Define P(a_i) the probability that a_i is the final element selected. We know from the requirement that each element should be selected with equal probability P(a_1) = \dots = P(a_i) = P(a_{i+1}) = \dots = P(a_n) = 1/n. For a_i, we have the following:

P(a_i) = P(a_i\text{ is selected at timestamp } i) \cdot P(a_i \text{ have not been replaced at timestamp: } i + 1, i + 2, \dots, n)

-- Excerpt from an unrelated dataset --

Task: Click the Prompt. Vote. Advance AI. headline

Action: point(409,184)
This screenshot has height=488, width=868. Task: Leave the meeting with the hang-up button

If at timestamp i, the data stream terminates. If we select the element a_i with probability \frac{1}{i}, it fulfilled the requirement of the problem statement. If there are more element followed, we have to ensure those will not be selected (not to replace a_i), otherwise, it will contradict to the assumption that a_i is the final element being selected. For element a_{i+1}, it will be selected with probability \frac{1}{i+1}, and not being seleted with probability 1-\frac{1}{i+1}. thus the above probability becomes:

\begin{eqnarray*} P(a_i) & = & P(a_i\text{ is selected at timestamp } i) \cdot P(a_i \text{ have not been replaced at timestamp: } i + 1, i + 2, \dots, n)\\ & = & \frac{1}{i} \cdot (1-\frac{1}{i+1}) \cdot (1-\frac{1}{i+2}) \dots \cdot (1-\frac{1}{n}) \\ & = & \frac{1}{i} \cdot (\frac{i}{i+1}) \cdot (\frac{i+1}{i+2}) \dots (\frac{n-2}{n-1}) \cdot (\frac{n-1}{n}) \\ & = & \frac{1}{n} \end{eqnarray*}

Next, we will take a look at the case that select k element, with each outcome with an equal probability.

Reference

  1. https://www.youtube.com/watch?v=Ybra0uGEkpM
  2. https://gregable.com/2007/10/reservoir-sampling.html

Problem

382. Linked List Random Node

/**
 * Definition for singly-linked list.
 * struct ListNode {
 *     int val;
 *     ListNode *next;
 *     ListNode() : val(0), next(nullptr) {}
 *     ListNode(int x) : val(x), next(nullptr) {}
 *     ListNode(int x, ListNode *next) : val(x), next(next) {}
 * };
 */
class Solution {
    ListNode *head;
public:
    /** @param head The linked list's head.
        Note that the head is guaranteed to be not null, so it contains at least one node. */
    Solution(ListNode* head) {
        this->head = head;
    }

    /** Returns a random node's value. */
    int getRandom() {
        int res = this->head->val;
        int c = 2;
        ListNode *curr = this->head->next;

        while (curr) {
            int j = rand() % c;
            if (j == 0) {
                res = curr->val;
            }

            c++;
            curr = curr->next;
        }

        return res;
    }
};

/**
 * Your Solution object will be instantiated and called as such:
 * Solution* obj = new Solution(head);
 * int param_1 = obj->getRandom();
 */

398. Random Pick Index

class Solution {
    vector<int> vec;

public:
    Solution(vector<int> nums) {
        vec = nums;
    }

    int pick(int target) {
        int cnt = 0, res = -1;
        for (int i = 0; i < vec.size(); ++i) {
            if (vec[i] != target) continue;
            ++cnt;
            if (rand() % cnt == 0) res = i;
        }

        return res;
    }
};

/**
 * Your Solution object will be instantiated and called as such:
 * Solution obj = new Solution(nums);
 * int param_1 = obj.pick(target);
 */